Entrepreneur contre manager
Pourquoi les grands patrons français ne s’expriment-ils pas en ce sens, contrairement à ceux de PME ? Pourquoi, lorsqu’ils prennent la plume, se contentent-ils de déplorer au mieux quelques dérapages malheureux, regrettant surtout leur mauvaise image dans l’opinion ? Parce qu’ils cautionnent le système ? Parce qu’ils sont eux-mêmes issus du sérail ? « On a perdu l’esprit d’entreprise, à cause des business schools. Il existe une différence entre un manager et un entrepreneur, constate Nicolas G. Hayek.  On ne valorise plus beaucoup les entrepreneurs. Il faut savoir garder sa fantaisie, l’esprit de ses 6 ans. Continuer de croire au Père Noël. Oser avancer des idées, même saugrenues. L’esprit d’entreprise a été en partie tué depuis qu’on s’est assis devant un ordinateur en pensant qu’on pouvait gagner de l’argent à Wall Street sans bouger. » Avec de telles idées, Nicolas G. Hayek n’aurait probablement pas sa place dans une des nos prestigieuses grandes écoles ou dans l’une de leurs équivalents britanniques ou américains. Et pourtant, c’est ce naïf, ce doux rêveur, qui a sauvé l’horlogerie suisse. C’est lui qui à créé de ses mains le premier groupe horloger mondial, imaginant au passage la Swatchmobile, finalement baptisée Smart.
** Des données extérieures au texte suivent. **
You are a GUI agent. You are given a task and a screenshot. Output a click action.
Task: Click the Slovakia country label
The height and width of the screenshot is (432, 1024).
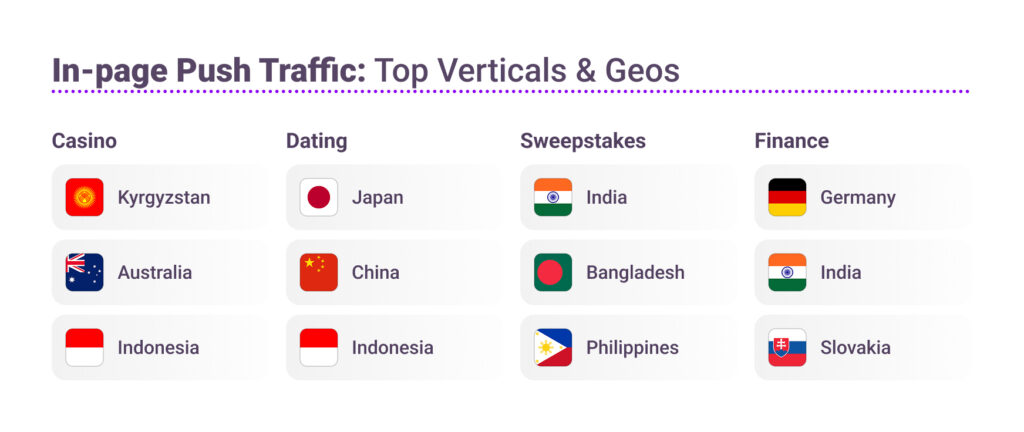(855, 348)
Et cela en respectant les hommes, en ne se servant pas d’eux comme de variables d’ajustement. « Quand un manager veut économiser de l’argent, sa première idée, c’est de renvoyer du personnel, car c’est la plus facile. Il ne réfléchit pas en priorité à la façon d’améliorer ses revenus, ses achats, sa logistique (…). Chez Swatch Group, nous accusons une baisse de 12 à 14 % de nos ventes. Mais nous n’avons renvoyé personne  : nos collaborateurs représenteront une force de frappe formidable dès que la reprise sera là, ils nous font confiance et nous aident à trouver les moyens de réduire nos coûts. »
Alléluia ! Quelle est la proportions de salariés de grandes entreprises françaises qui font aujourd’hui confiance à leur direction ? Le groupe Swatch emploie aujourd’hui  25 000 salariés, fabrique ses montres dans plus de 165 usines en Suisse, tandis que les Smart sortent chaque jour de l’usine de Hambach, en Lorraine.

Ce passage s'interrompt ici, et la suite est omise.